A su vez, reclaman por la falta de cupos en los refugios y por una atención sostenida durante todo el año. García explicó el sistema: «Te hacen ir a las 17.00 horas para ser uno de los primeros, pero hay diez más y solo hay cupo para dos. Llegaste primero o segundo, pero eso no te asegura que vayas a entrar, porque se toman en cuenta muchos factores, como la edad. A las 18.00 horas te anotan y recién dos horas después te dicen quién quedó. Si no hay lugar, te mandan a otro refugio, que puede quedar del otro lado de la ciudad».

Pero el grupo no solo exige, sino que busca y presenta alternativas, indicaron ambos. El colectivo creó una cooperativa social y ya cuentan con algunos vínculos «casi asegurados» que podrían dar una veintena de contratos de trabajo. La propuesta es que la cooperativa funcione como nexo entre la población de calle y las empresas que ofrezcan empleo, de forma de ampliar sus oportunidades de acceso al mercado formal. A su vez, están avanzando en acuerdos con organizaciones gubernamentales para tener su propia sede. «Serían dos viviendas compartidas donde podríamos impulsar nuestros proyectos», explicaron.

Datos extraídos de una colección
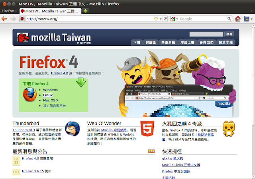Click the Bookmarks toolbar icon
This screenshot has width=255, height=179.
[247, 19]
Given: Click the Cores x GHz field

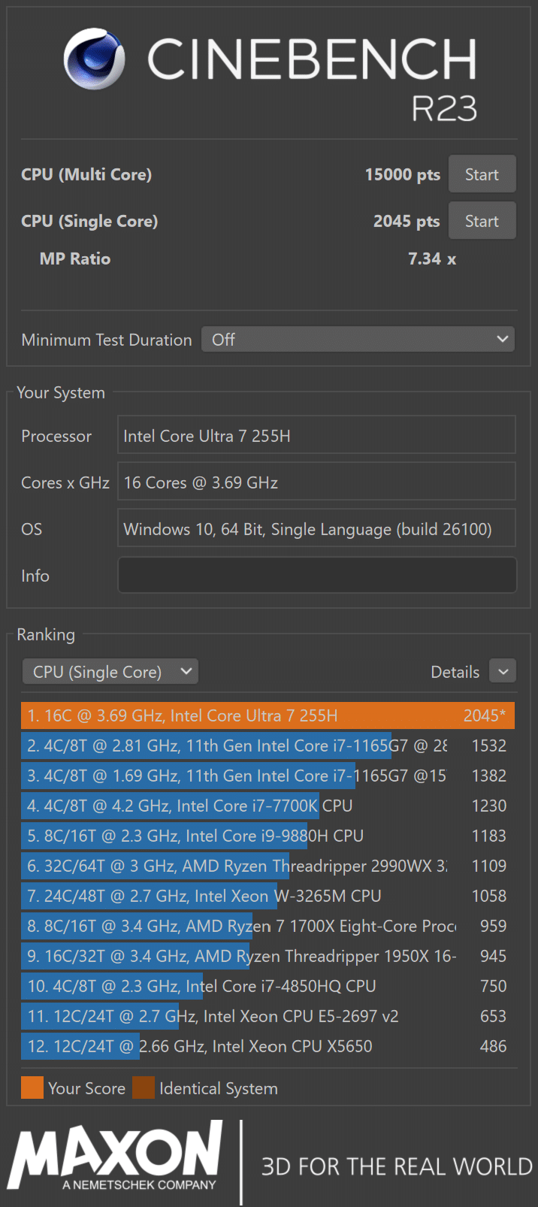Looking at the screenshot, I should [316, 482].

• **PROBLEMA PLANTEADO A**
Enumera las acciones con las que el colectivo busca y presenta alternativas, según el segundo párrafo del texto sobre la población de calle.
• **PROBLEMA PLANTEADO B**
Retoma el texto sobre la población de calle y los refugios a partir de su última oración y continúalo.

• **RESPUESTA A**
- Creó una cooperativa social.
- Cuenta con algunos vínculos «casi asegurados» que podrían dar una veintena de contratos de trabajo.
- Propone que la cooperativa funcione como nexo entre la población de calle y las empresas que ofrezcan empleo.
- Avanza en acuerdos con organizaciones gubernamentales para tener su propia sede.

• **RESPUESTA B**
«NITEP es una potencia viva, con sentido humano por la militancia colectiva», responde Cabrera –uno de sus primeros integrantes– al ser consultado sobre la importancia del colectivo. «Pasarán miles de Magelas y  Eduardos y esto va a seguir como una lucha viva, porque los cuerpos de las personas están cansados de estos atropellos», agregó. Ambos refieren a la violencia que se sufre desde el entramado institucional, pero también entre las propias personas en situación de calle. «Es el círculo vicioso, el problema de vivir en la universidad de la calle. Siempre hay como una guerra, ya sea por el lugar donde se duerme o por el consumo.»